[Entries provided Boundary: Start]

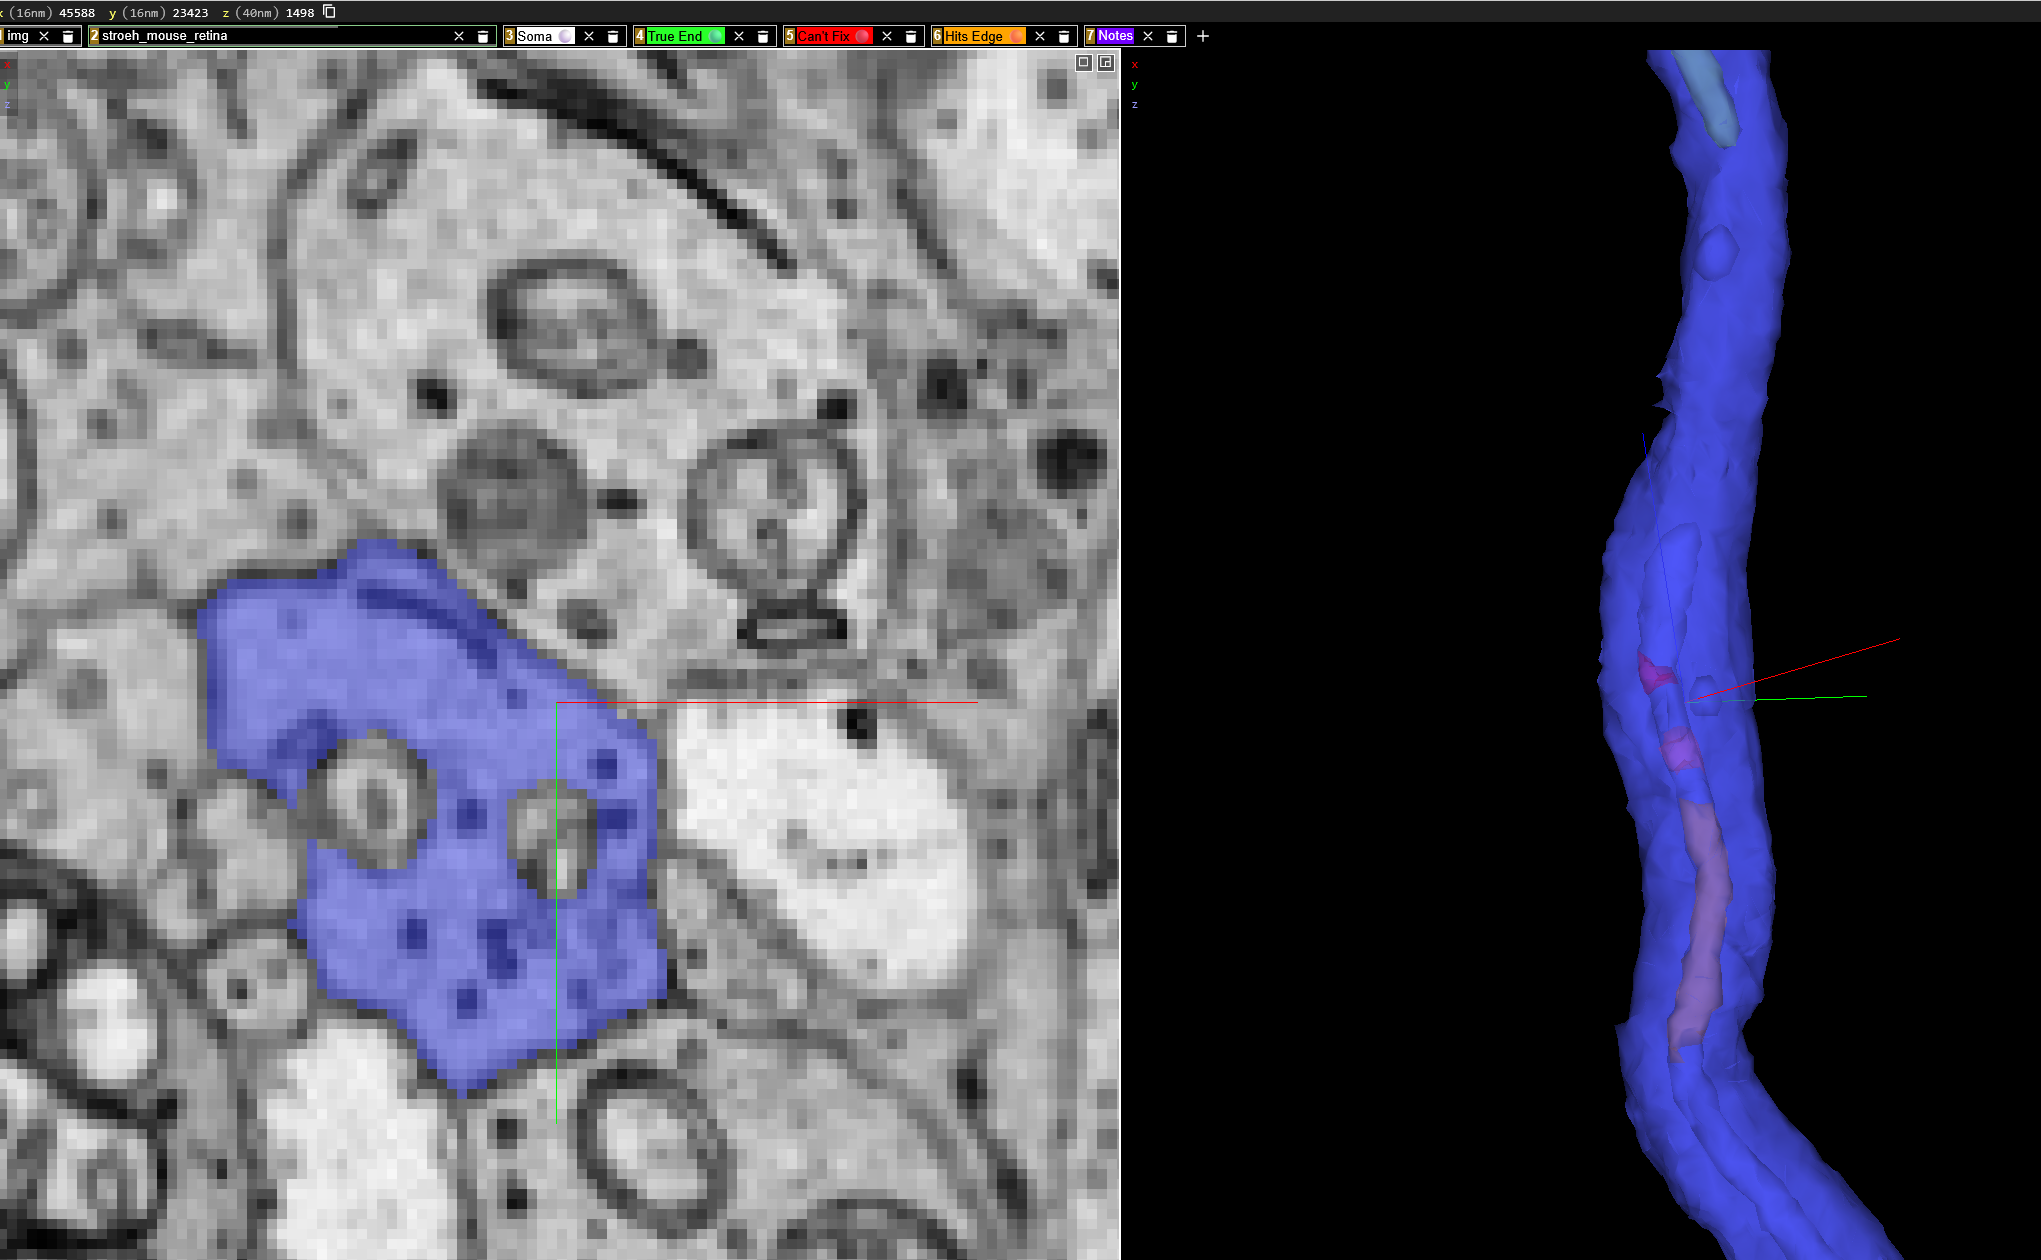2041x1260 pixels.
Task: Delete the stroeh_mouse_retina layer
Action: point(483,36)
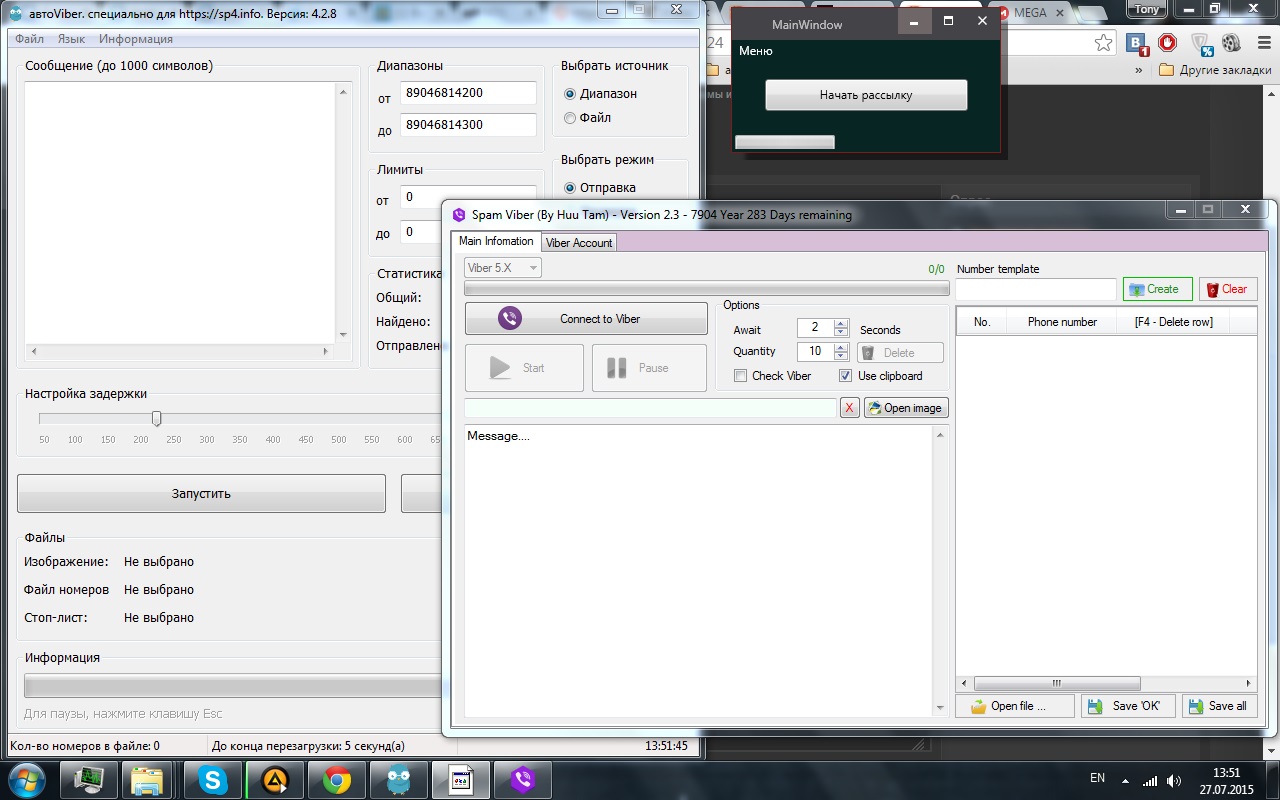
Task: Open the Язык menu
Action: coord(71,39)
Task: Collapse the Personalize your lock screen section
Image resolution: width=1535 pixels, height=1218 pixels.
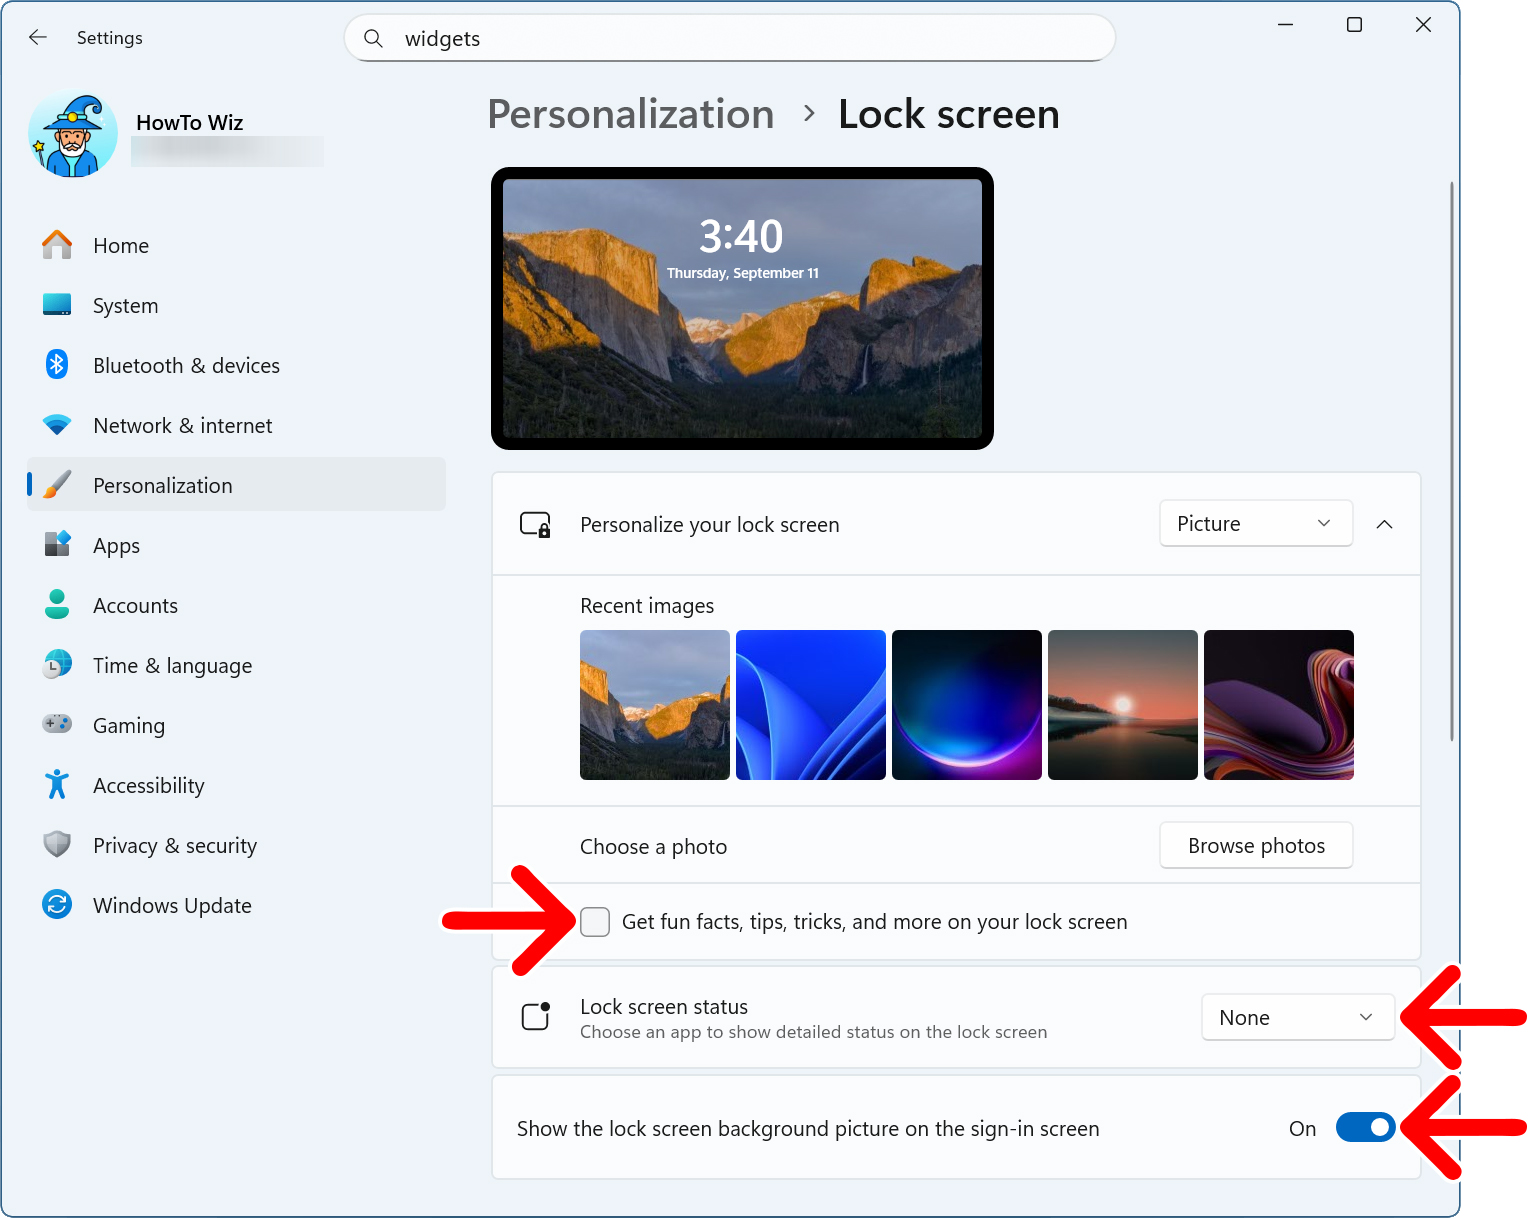Action: tap(1385, 523)
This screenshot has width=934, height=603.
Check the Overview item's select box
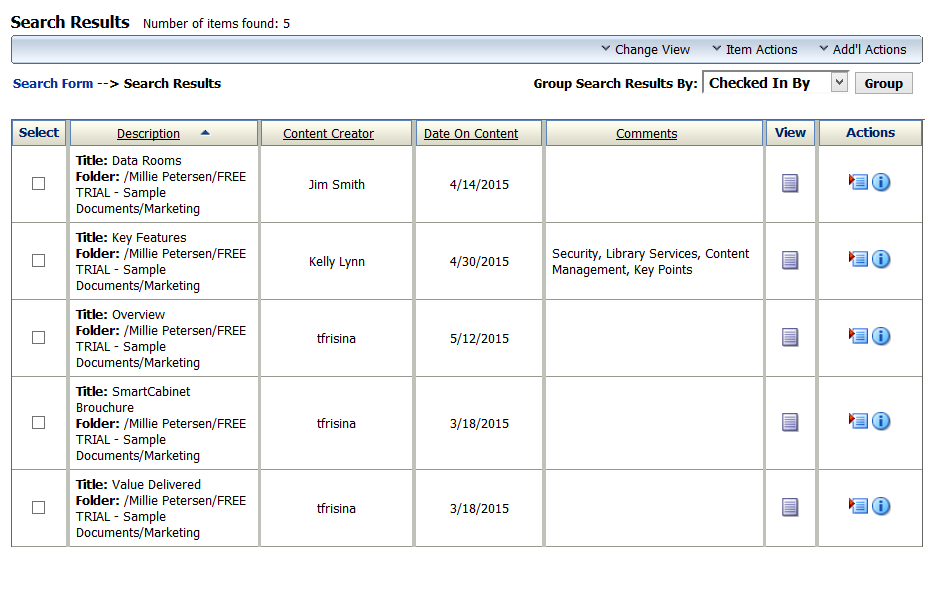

[Entries provided Boundary: End]

• _Work task_: From the line that contains "Image resolution: width=1535" down to the last line of the material above, every line must be repeated exactly, with pictures removed and both end lines included.

• _Exercise output_:
Image resolution: width=1535 pixels, height=1218 pixels.
Action: tap(1385, 523)
This screenshot has width=934, height=603.
Check the Overview item's select box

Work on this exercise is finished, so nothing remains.